I had not thought about my old friend The Big Hurt much of late. It wasn’t until my wife told me a story this week of a co-worker of hers, a nice guy about my age that I’ve met exactly once, that I thought much about it at all. Seems the old boy went through a break up recently with his girlfriend of some years. Many of us have been through it, and it is never a good time. Life throws you in the meat grinder from time to time. My man’s answer to life’s challenge? Go out on a vision quest.
His plan was a simple one, and alluring in design. He would drive north out of the Valley of the Sun, toward the cooler climate of the Verde Valley, or onward to Flagstaff if the snow held off. He wanted it cool, mind you, not frozen. Park the car at whatever trailhead, shoulder the pack, turn from the pavement, work, girl, memory, life, burden, responsibility and pain, and walk in a straight line until he hallucinated. He would have a compass and map, just in case things got hairy. He planned on putting himself deep in the hurt locker. He was going to walk all of the daylight hours remaining in the day, and probably push on through the darkness as well. He was going to go Big. No physical destination in mind, no place on this earth he had to get to or past in his journey. His end point was ethereal; the woods lovely, dark and deep, and many miles to go before the collapse into sleep.

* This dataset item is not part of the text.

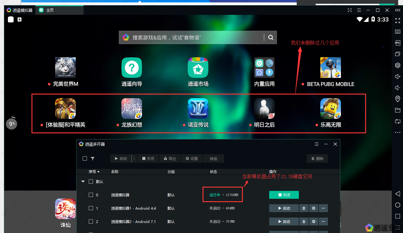This screenshot has width=403, height=233.
Task: Open the 内置应用 folder icon
Action: tap(264, 68)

On this point too, many of us can relate. The good old hurt locker. The narrow and welcoming confines. And that’s what got me thinking. I’ve been burying myself in the pain cave for years. Now that I’m up to my waist in law school, and I haven’t the time for trivial matters such as bike rides, I realize what I’ve been missing over the last year of my life – I haven’t gone out and beat myself senseless on the bike in far too long.
There is a very real need, in some of us, to get out there and fucking bury it. Turn yourself inside out and feel the burn. Some climb rocks, some run, some hike. I ride bikes.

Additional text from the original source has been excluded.